Why salting using public information can be worthless
I remember a while back that the Drupal community had an issue with salting the password because someone thought it was more secure than storing the md5 directly into the database. The idea was absolutely ridiculous, because once the salt (or getting the salt) is known, the attack is only marginally more difficult than if you never salted your md5. Salting is only good in a limited circumstances where the salt is private and if the server is compromised then the salt is also compromised. For instance if the salt is stored in a file, then the attacker would have to have access to all the files on your server, which makes it a bit more difficult. But if they can get to your database, the odds are pretty good that they have access to your filesystem where the statement for how to get to your database exists.
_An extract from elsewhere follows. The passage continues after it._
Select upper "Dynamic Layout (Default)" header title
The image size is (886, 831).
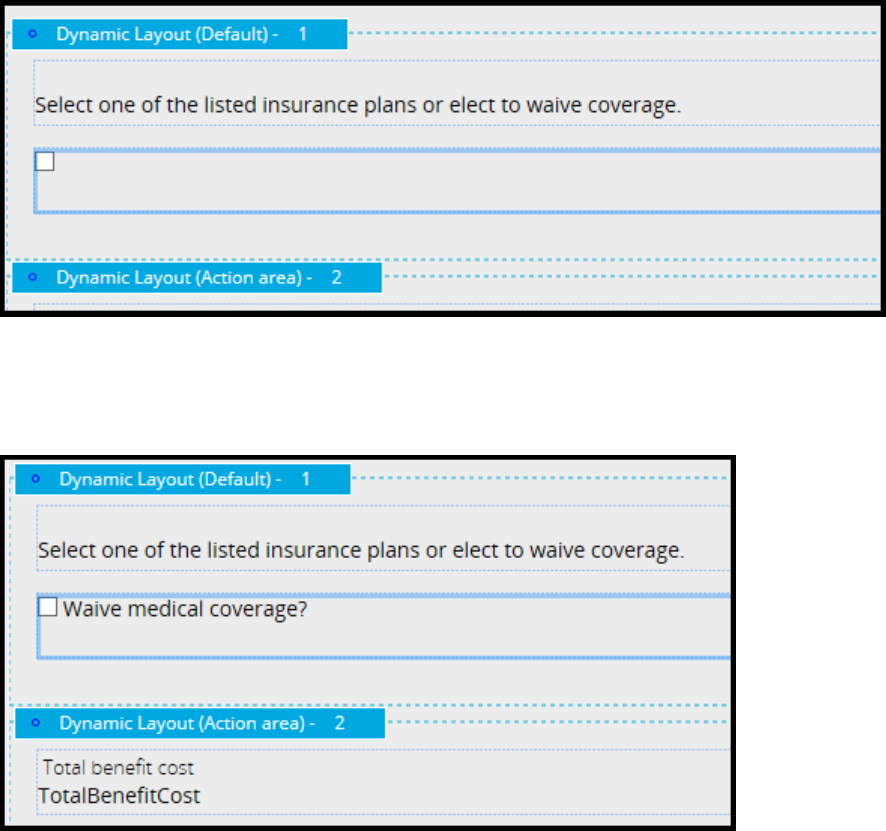(167, 34)
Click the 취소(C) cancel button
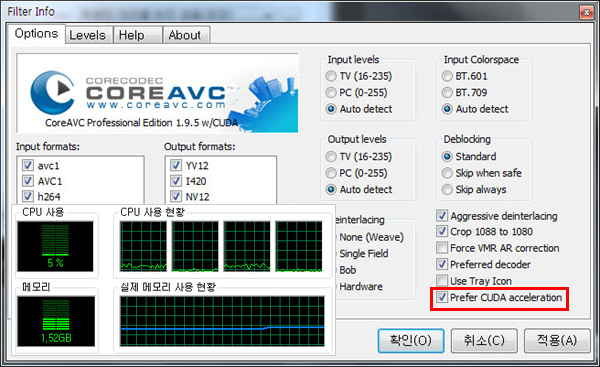 pyautogui.click(x=484, y=340)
V Bulletain does something rather interesting, instead of sending a plaintext password via its login form, it instead sends an MD5 hash through an onsumit javascript function. This might sound like a great idea, until you assume that any attacker has a rainbow table at their disposal. They can therefore launch an attack on the site, as well as figure out what the password was just as if you had not hashed it. Because of the prevalence of standard md5 rainbow tables, I would say that hashing anything is almost useless. Only the least sophisticated attackers would be deterred by an MD5 hash of a password.
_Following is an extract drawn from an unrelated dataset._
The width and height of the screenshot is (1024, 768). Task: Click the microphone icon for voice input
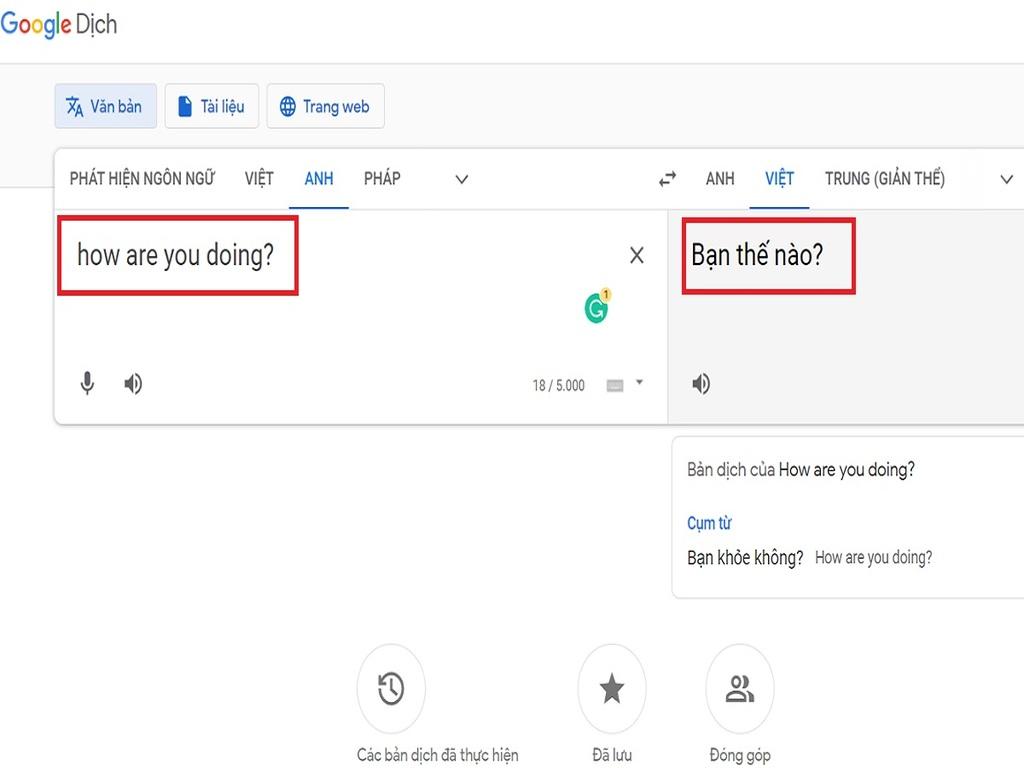[x=87, y=383]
Another idea might be to salt the password with some known information about the user. Salting the md5 is useful, but the javascript would have to know what the salt was and this would void much protection the salt provides because the attacker can already get to the algorithm used to generate the md5 hash and therefore they can generate rainbow tables too. The only thing standing in their way is the amount of time and that can be shorted by extending slightly more resources via Amazon or some such service.
A non-predicable salt, that is each unique salt per user is useful because it means the attacker has to go through quite a bit more work in order to compromise the site fully. Getting the password of user A does not mean you have the password of every other use on the site. There are a number of pieces of information that you can use such as the username, but whatever information use, the user will have to provide it along with the password, therefore username seems like a good idea along with some defined constant.
The only problem with the approach is that if you need to regenerate the password, you must do it from within php, because mysql only has a standard md5 function built into it. This is really why the community at Drupal decided not the salt the md5, the protection often is very limited then what you have otherwise -- though as I have shown above, a bit of work can go a long way to making it harder for the attacker to compromise the site wholesale.